- [WORK ITEM]:
The lines below, from the one containing "Where should I" through the one containing "You are a computer-use", should be set down exactly, with no pictures and nothing else.

[Screenshot grounding data]
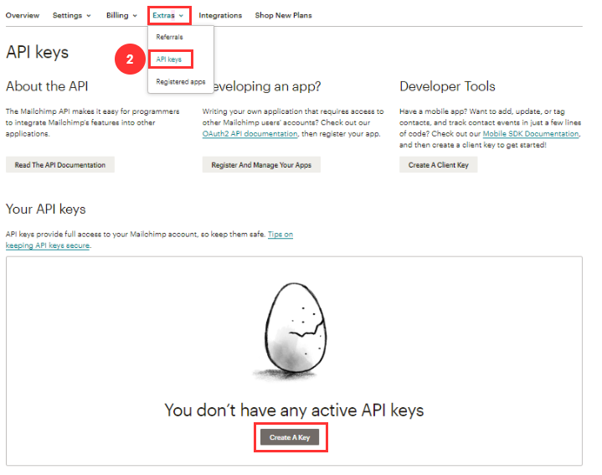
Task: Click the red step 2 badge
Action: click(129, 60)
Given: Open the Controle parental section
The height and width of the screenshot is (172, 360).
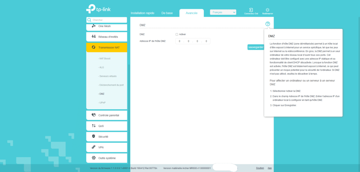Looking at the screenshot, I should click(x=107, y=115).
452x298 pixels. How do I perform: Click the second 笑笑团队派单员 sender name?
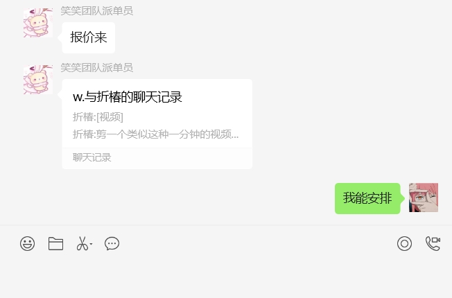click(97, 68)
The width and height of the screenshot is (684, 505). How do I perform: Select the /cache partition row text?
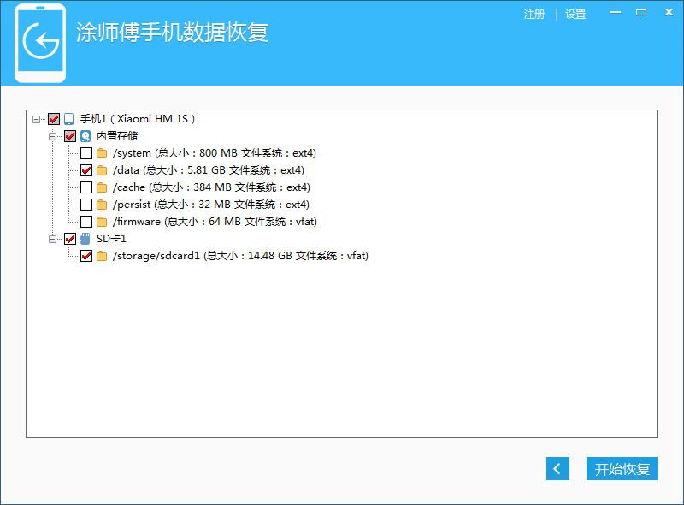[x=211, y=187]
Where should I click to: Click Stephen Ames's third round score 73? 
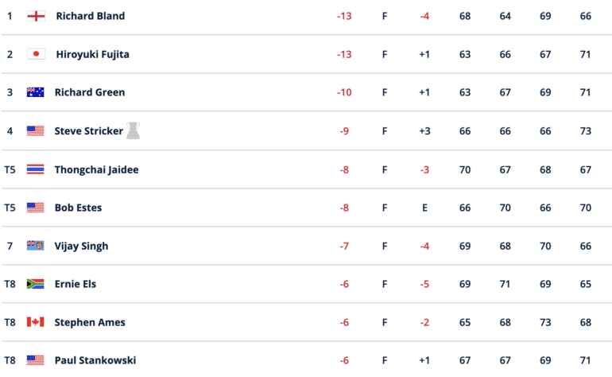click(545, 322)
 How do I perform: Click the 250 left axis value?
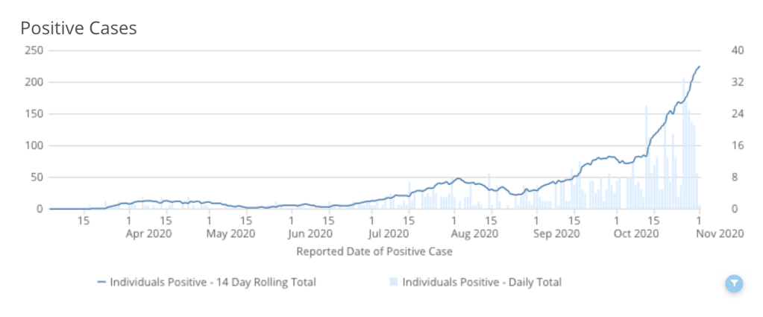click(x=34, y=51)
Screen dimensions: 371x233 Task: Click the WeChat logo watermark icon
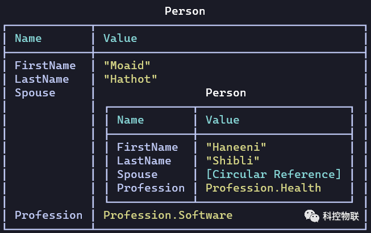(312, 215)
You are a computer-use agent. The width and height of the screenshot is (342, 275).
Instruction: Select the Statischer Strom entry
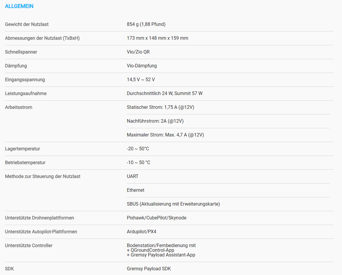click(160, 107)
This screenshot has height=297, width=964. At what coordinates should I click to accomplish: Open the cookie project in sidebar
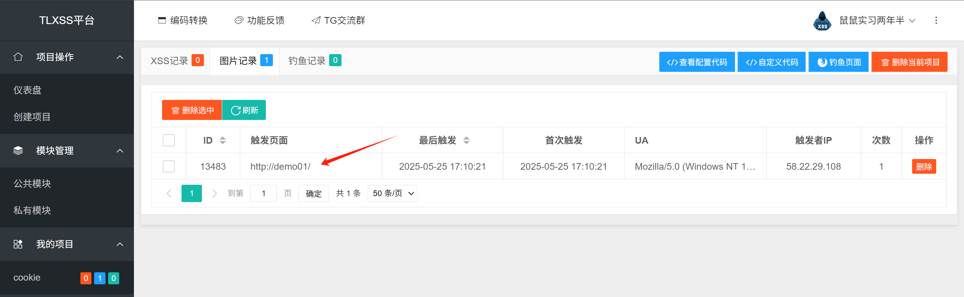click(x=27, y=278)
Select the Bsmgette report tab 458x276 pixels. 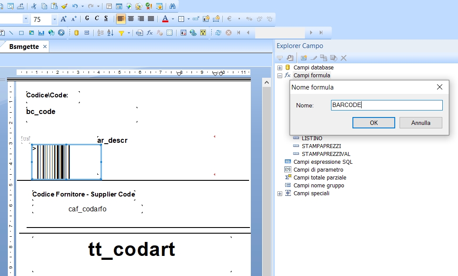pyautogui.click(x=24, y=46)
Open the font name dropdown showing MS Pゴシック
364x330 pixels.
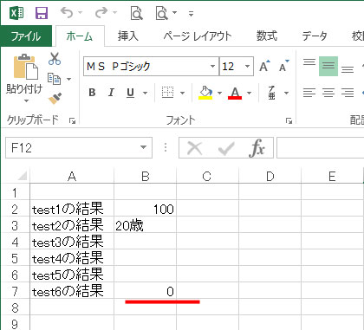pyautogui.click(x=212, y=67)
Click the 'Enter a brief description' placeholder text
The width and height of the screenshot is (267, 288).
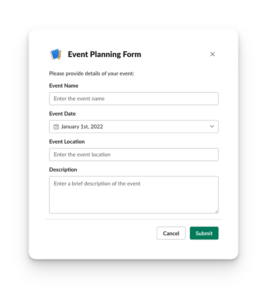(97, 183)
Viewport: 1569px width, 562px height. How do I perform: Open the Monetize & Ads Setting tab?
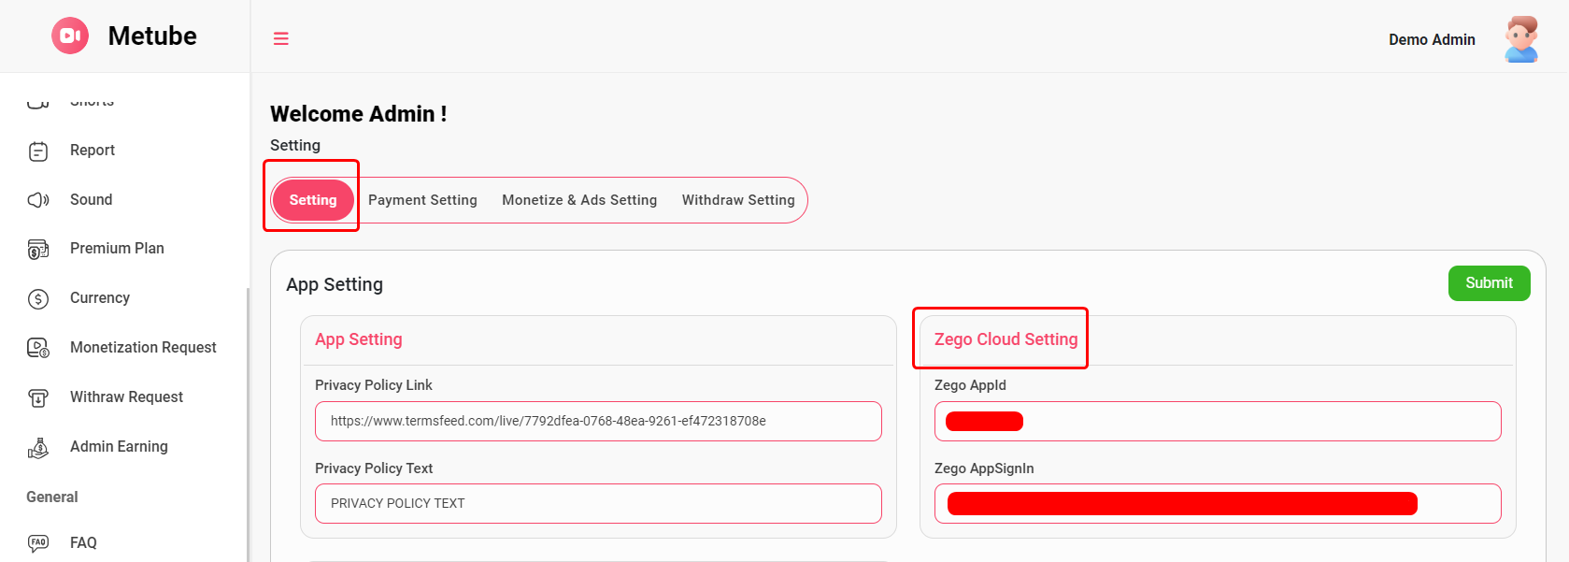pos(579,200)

- [EXERCISE ANSWER]:
Where should I click to: Click Stephen Ames's third round score 73? 
click(545, 322)
 How do I perform: Click the 250 left axis value?
click(x=34, y=51)
Screen dimensions: 371x233 Task: Click the WeChat logo watermark icon
(312, 215)
You are a computer-use agent. The width and height of the screenshot is (342, 275).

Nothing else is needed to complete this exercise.